Et puis, comme Belmondo, encore et toujours, il n’aura qu’un César. En 1985 pour Notre histoire de Blier (le seul rôle de cette période où il apparaît… malheureux !). Depuis ce matin, on entend des commentateurs tancer le manque de reconnaissance du milieu du cinéma français, oubliant que les César n’ont été créés qu’en 1976 et que dans cette période à part donc Monsieur Klein (où il a été battu par le Galabru du Juge et l’assassin) et Mort d’un pourri (où le Rochefort du Crabe- tambour s’imposa), aucun film et aucun rôle n’auraient réellement mérité cette récompense sauf à insulter le passé : Le Choc, Le Battant, Parole de flic, Le Passage, Dancing Machine, Le Retour de Casanova, Une chance sur deux, ses retrouvailles pourtant tant attendues avec Bébel…

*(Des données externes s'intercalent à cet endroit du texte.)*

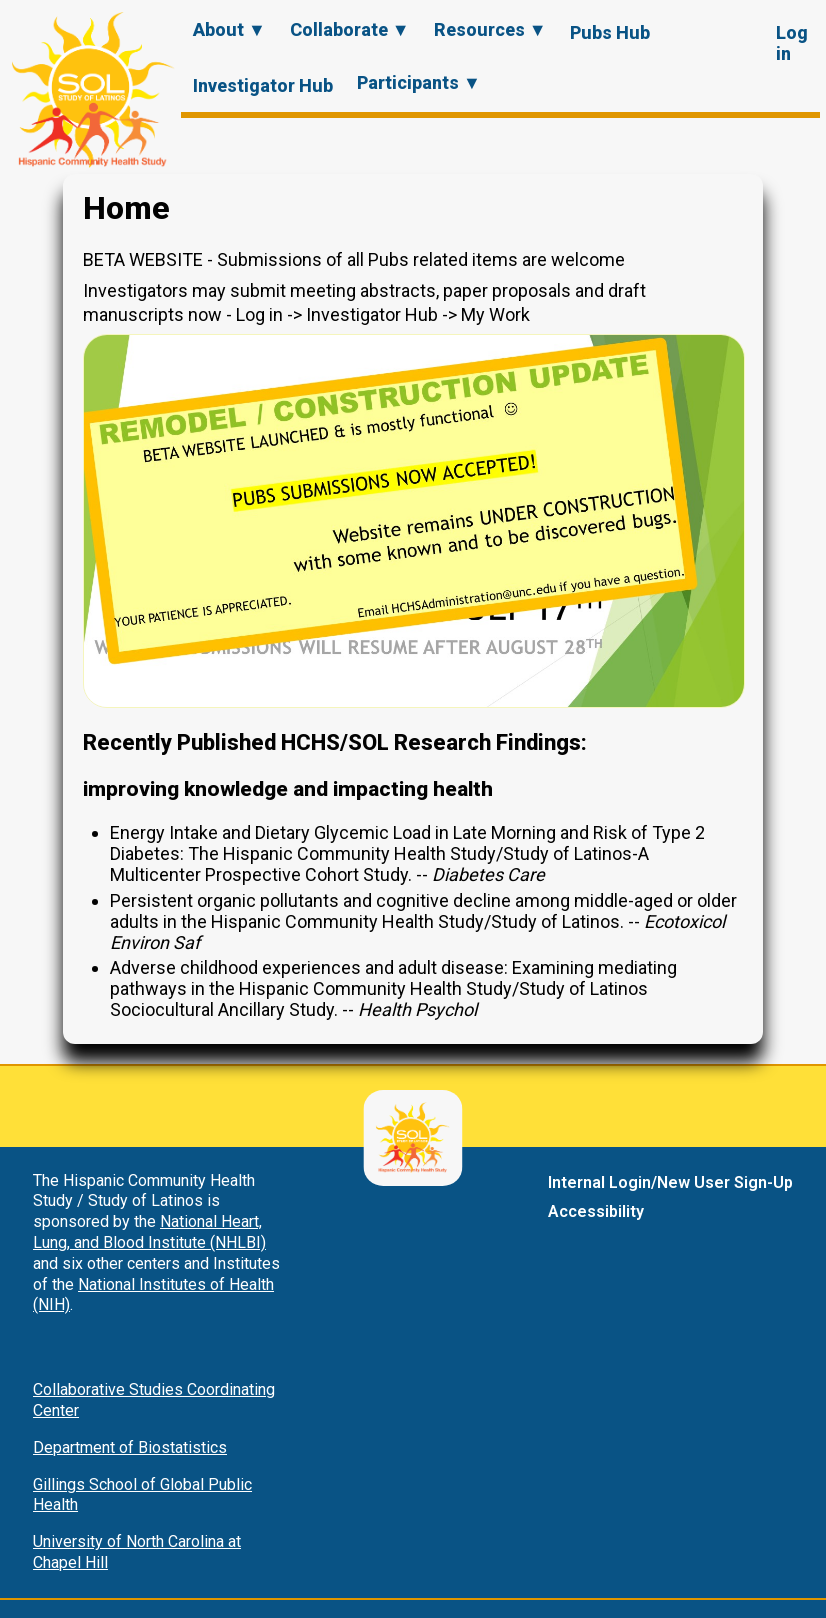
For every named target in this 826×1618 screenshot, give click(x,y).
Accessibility (596, 1211)
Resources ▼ (490, 29)
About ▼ (229, 29)
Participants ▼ (419, 82)
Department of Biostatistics (130, 1447)
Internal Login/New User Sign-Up (670, 1182)
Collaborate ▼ (350, 29)
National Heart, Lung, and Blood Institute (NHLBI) (149, 1232)
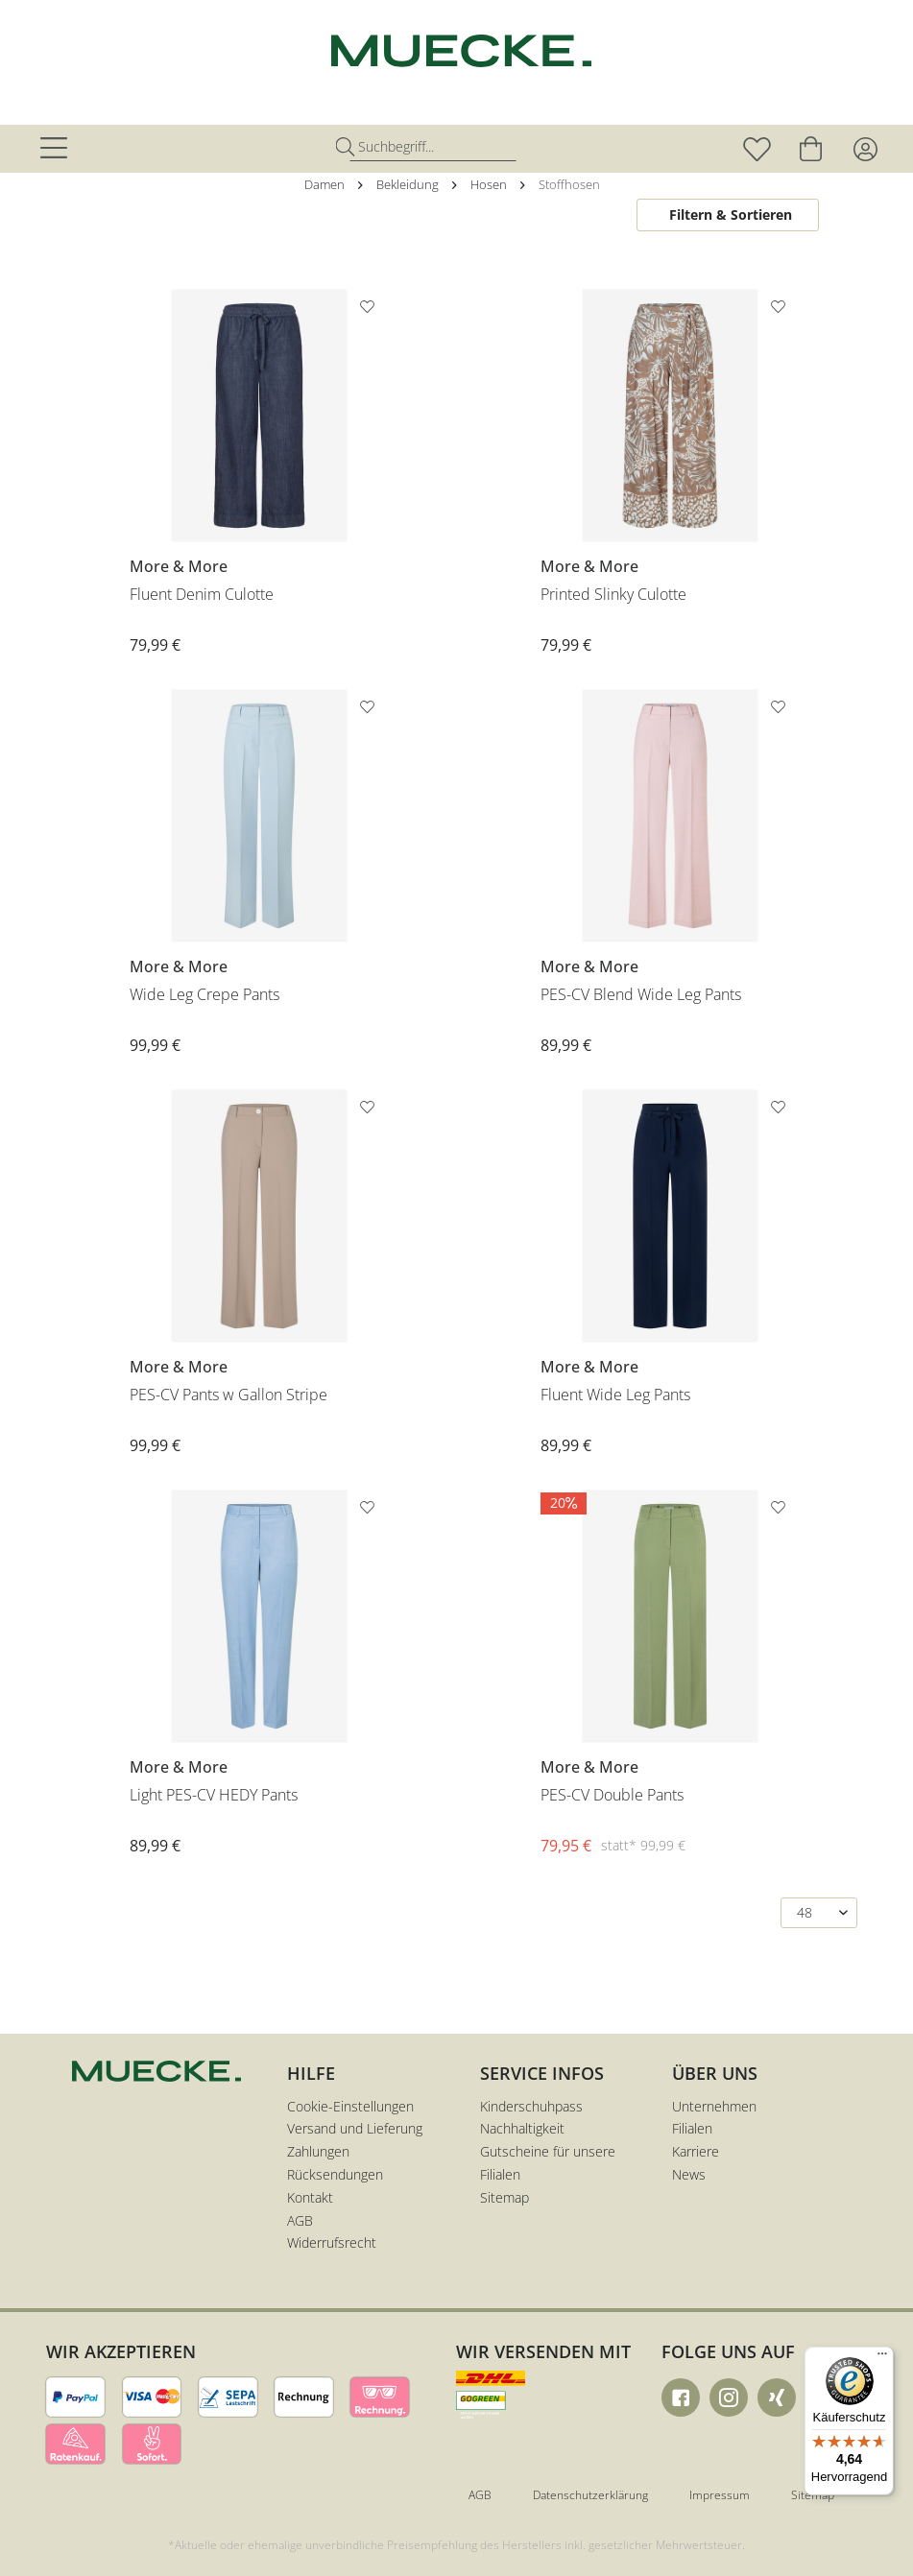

Bébel dont Delon diffère cependant sur un point majeur. Le premier ne s’est jamais mêlé de politique quand le second a toujours dit haut et fort son engagement à droite, sa fascination pour De Gaulle, son admiration pour Raymond Barre, son amitié pour Jean- Marie Le Pen… Il était passionnant de le réentendre depuis ce matin dans les 7 sur 7 et Bouillon de Culture de l’époque, rediffusés in extenso… Dans ces entretiens en face à face avec Anne Sinclair et Bernard Pivot, il ne faisait pas le dos rond, il ripostait aux attaques, il avançait sabre au clair, tranchant… Ceci explique en partie sans doute pourquoi il a été, bien plus que Bébel, objet de raillerie, de moquerie. Comme pour faire descendre de son piédestal celui qui en interview parlait de lui à la troisième personne du singulier, semblant même en rajouter dès qu’on lui en faisait la remarque, ce dont il jouer en campant des années plus tard, tout en autodérision César dans Astérix aux Jeux Olympiques.. Celui qui monta les marches de Cannes pour Nouvelle Vague de Godard, un pin’s « Star » brillant de mille feux, accroché à la boutonnière. Celui sur lequel les Guignols sur Canal + avaient fait l’une de leurs cibles favorites de l’époque, dans le prolongement d’un Coluche lisant sur la scène du théâtre de l’Empire une vraie- fausse lettre prétendument écrite par ses soins, hilarante et corrosive devant une salle pliée en deux pour expliquer son absence aux César 1985 avant qu’il n’obtienne donc celui du meilleur acteur face à Depardieu, Noiret et Piccoli.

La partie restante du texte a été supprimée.